I easily get frustrated when things aren’t perfect right away. Today’s Bible study was a great reminder that working harder isn’t the solution—patience is.
Growing up with a smartphone always in hand, I’ve lost the heart of patience, expecting instant feedback for everything. When the feedback is bad, I keep pushing until I get something good. I’ve recognized how harmful this is for my soul and for the people around me.
God taught me through nature that the day I plant the seed will never be the day I harvest the fruit. It takes time, often longer than I am willing to wait.
Yesterday, the sisters were talking about being a “warrior,” and I resonate deeply with that word. I have lots of energy to do things, and recently, I have been fighting for my patience.
My mind pushes me to stay busy to prove my achievements, believing that this makes me valuable and worthy of being loved.

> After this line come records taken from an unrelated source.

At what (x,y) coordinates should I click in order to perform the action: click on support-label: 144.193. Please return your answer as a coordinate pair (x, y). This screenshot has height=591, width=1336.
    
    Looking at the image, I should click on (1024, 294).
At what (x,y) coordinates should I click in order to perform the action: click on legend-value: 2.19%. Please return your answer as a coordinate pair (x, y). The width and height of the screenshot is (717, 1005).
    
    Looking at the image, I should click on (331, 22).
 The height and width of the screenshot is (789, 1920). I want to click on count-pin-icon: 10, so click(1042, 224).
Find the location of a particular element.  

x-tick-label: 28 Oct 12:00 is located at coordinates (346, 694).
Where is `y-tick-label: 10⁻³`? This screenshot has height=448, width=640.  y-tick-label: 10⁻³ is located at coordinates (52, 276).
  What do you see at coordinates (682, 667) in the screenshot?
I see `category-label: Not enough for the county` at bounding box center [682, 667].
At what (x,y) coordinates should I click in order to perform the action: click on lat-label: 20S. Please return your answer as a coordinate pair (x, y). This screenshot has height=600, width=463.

This has been my pattern my entire life. Doing things slowly and waiting is something I don’t know how to do. However, I have received so much help from many people recently which really helped me face this toxic pattern.
Meditation and journaling bring me peace, but they don’t channel my energy as effectively as physical activity does.
My business partner got me a VR headset, and I’ve been using it for boxing for two weeks. Whenever I feel restless, I jump in and start punching hard, like a warrior.
Every punch I throw, I imagine hitting the devil’s face. My sweet Lord has been showing up for me so much in VR. The app is quite edgy, with no Christian music for sure, but whenever I am punching through my impatience, the Lord makes sure I can hear Him through whatever song is playing.
“The devil is not going to win…”
“He is the only magic…”
I know that learning to be patient is the theme of my current season, and I am willing to do whatever it takes to get there.
Devil, you heard me! Whatever it takes.